L'oeuvre sociale des Églises doit aussi tenir compte de la capacité croissante de l'économie slovaque à offrir des aides humanitaires. Le COERS s'emploie actuellement à faire le point de la situation et à évaluer les conditions nécessaires à la création d'un organisme d'assistance indépendant.

Parmi les Églises de Slovaquie, un grand nombre de bons exemples d'activités œcuméniques sont entrepris par la base. A titre d'exemple, citons la Communauté œcuménique dans la ville de Kosice, centre industriel et administratif de la Slovaquie orientale.

La plupart des Églises de Slovaquie célèbrent la Semaine de prière pour l'unité des chrétiens. En de nombreux endroits, les chrétiens de confessions diverses se rencontrent à cette occasion. Depuis 2003, les mouvements des jeunesses chrétiennes de Slovaquie organisent des rencontres de prière œcuménique particulières au mois de janvier. L'un des événements les plus marquants de la Semaine consiste en une importante célébration œcuménique à laquelle prennent part des représentants de la majorité des Églises adhérant au mouvement œcuménique ainsi que des représentants de la vie civile et politique. Ce service de prière est retransmis en direct par la télévision publique slovaque sur la chaîne nationale.

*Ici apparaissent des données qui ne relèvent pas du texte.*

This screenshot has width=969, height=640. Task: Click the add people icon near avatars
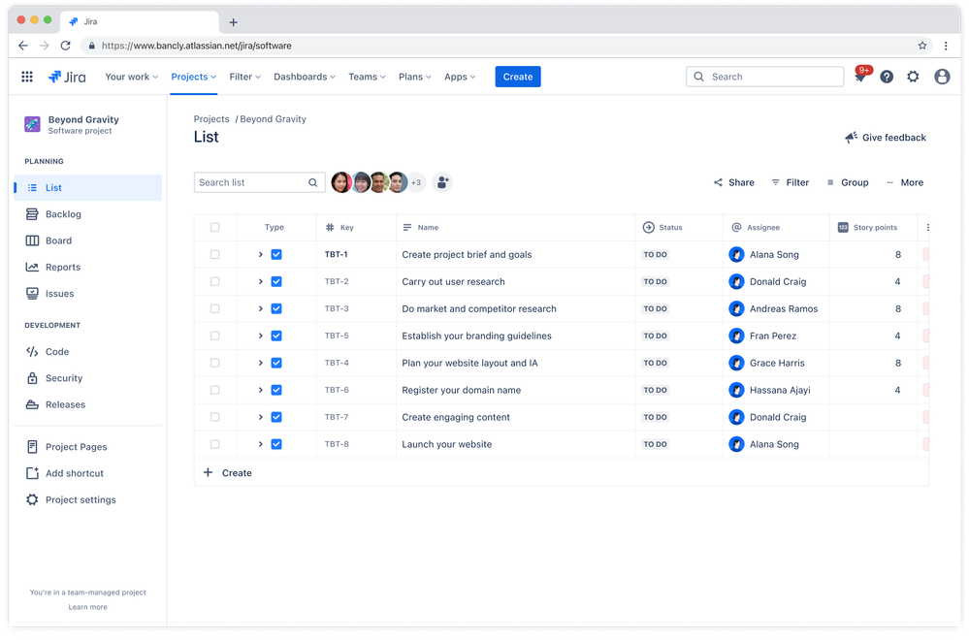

Ces dernières années, les Églises de Slovaquie prient avant tout pour que leur soient accordées la sagesse et la force nécessaires pour faire face aux transformations de la société ainsi qu'une unité toujours plus grande qui leur permette de tirer parti des nouvelles opportunités qui leurs seront offertes à leur entrée dans la communauté des nations de l'Union Européenne. Elles prient enfin pour que leur soit donnée la grâce d'être un enrichissement pour cette communauté et de discerner quel est le chemin à suivre pour surmont les effets sociaux négatifs de cette mutation.